What would New Year's Eve be without all those outrageous countdowns? BET and VH1 will both be airing their versions of the best music videos for the year, though the BET version will take several hours to complete. TVLand will be counting down the 100 Great TV Quotes and Catchphrases, which will no doubt feature all our favorite TV faces from days gone by. The Disney channel will air their own version of a countdown, featuring hours of viewer's choice picks for their New Year Sing-Along Bowl-A-Thon special.

And everybody else? Well, that's another New Year's Eve tradition - the marathons. Long-running marathons allow viewers to sit back, relax, and enjoy, without even having to bother using the remote. Marathons allow network execs to take the night off and enjoy the no-fuss approach to planning programming schedules.
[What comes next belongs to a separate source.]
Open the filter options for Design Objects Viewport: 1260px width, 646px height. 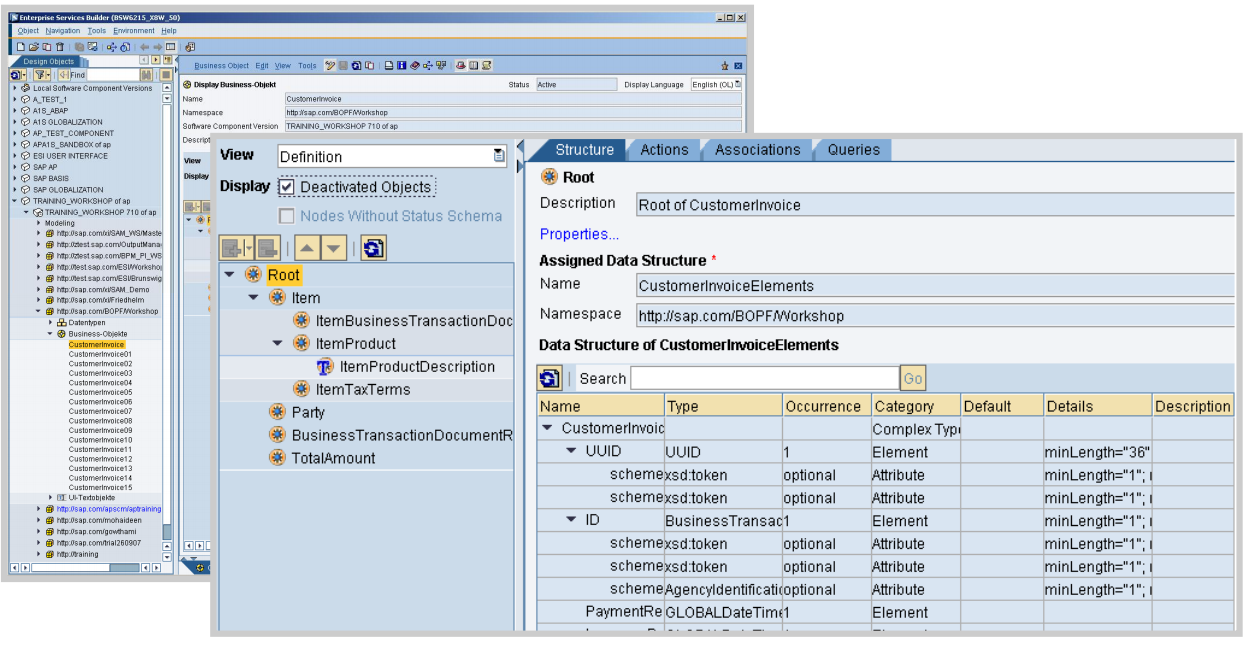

CMT brings country comedy with a Hee Haw marathon, while the SciFi channel takes a spookier approach by airing nothing but The Twilight Zone. Comedy Central hopes to cash in on ratings by showing their mega-hit animated series, South Park, all night long, while Food Network hopes to spice up ratings for their recent Ace of Cakes series with a long marathon.
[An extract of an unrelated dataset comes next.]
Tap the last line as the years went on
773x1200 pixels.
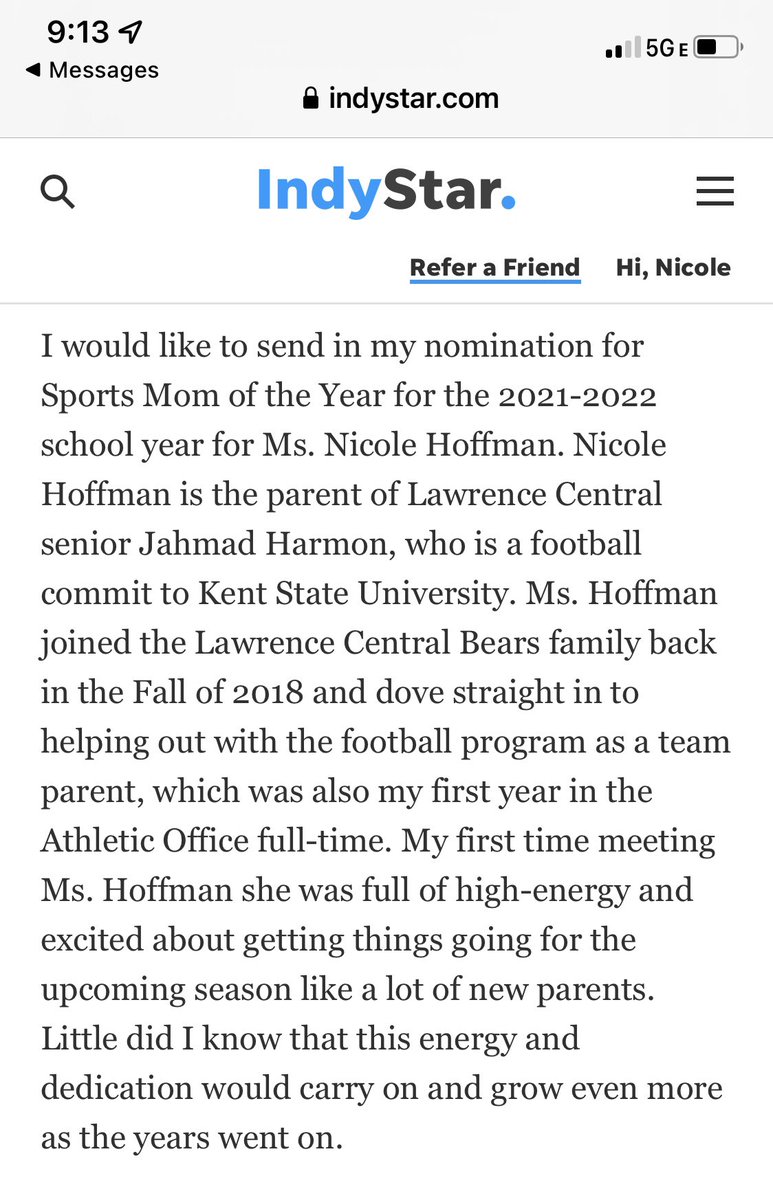[x=192, y=1138]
The History Channel is pulling out all the stops with a very high-brow docu-style program called The History of Sex, which already sounds compelling enough to work. MTV is going with an old failsafe, The Real World, before airing their own New Year's Eve special. CourtTV gives viewers hard-hitting reality drama with their Cops marathon, while Nickelodeon keeps it light with many episodes of Roseanne.

Spike and USA both opted for dramatic programming, airing marathons of CSI and Law & Order: SVU repectively. The National Geographic Channel will broadcast their slightly strange Is It Real? for many hours, while TBS will stick with classic comedy in Seinfeld. TNT will show old episodes of Charmed, while the WE network goes for fresher programming in the form of a Platinum Weddings marathon.
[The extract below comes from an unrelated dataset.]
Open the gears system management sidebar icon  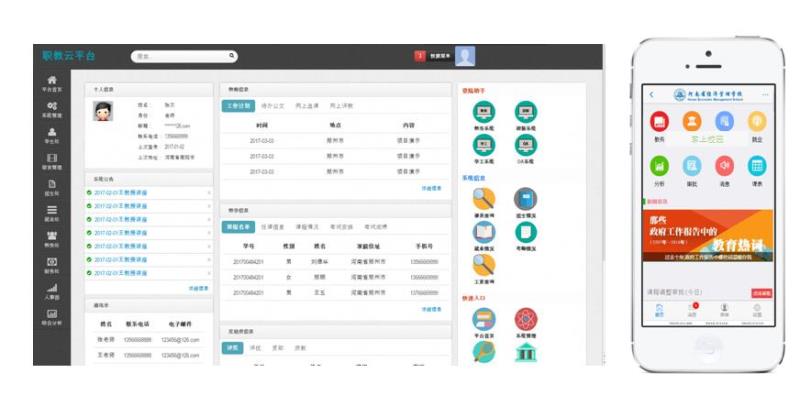click(52, 106)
Some networks, like GSN, aren't changing their programming schedule at all. Others, like FX and Life, will show movies all through the night. In the midst of it all is TLC's Resolutionaries marathon. Brand-new, these first few episodes of the new series will show coaches trying to help people with their own resolutions in life. TLC's docu-drama-style programming may hit a home run with this new series, and makes TLC one of the only networks airing anything other than re-runs on the last night of 2006. Resolutionaries looks interesting and inventive, and will continue to air in January.

Spending the Eve of New Year's at home isn't such a bad thing when you can curl up on the couch, click on the TV, and let the screen lead you into 2007. Resolving to watch less TV on January 1st? You're still free to stare at the screen until midnight - and you'll have tons and tons of marathons to choose from, besides.

Published by KC Morgan

K. C. Morgan is a professional freelance writer, with articles and blog posts appearing on dozens of sites.  View profile

To comment, please sign in to your Yahoo! account, or sign up for a new account.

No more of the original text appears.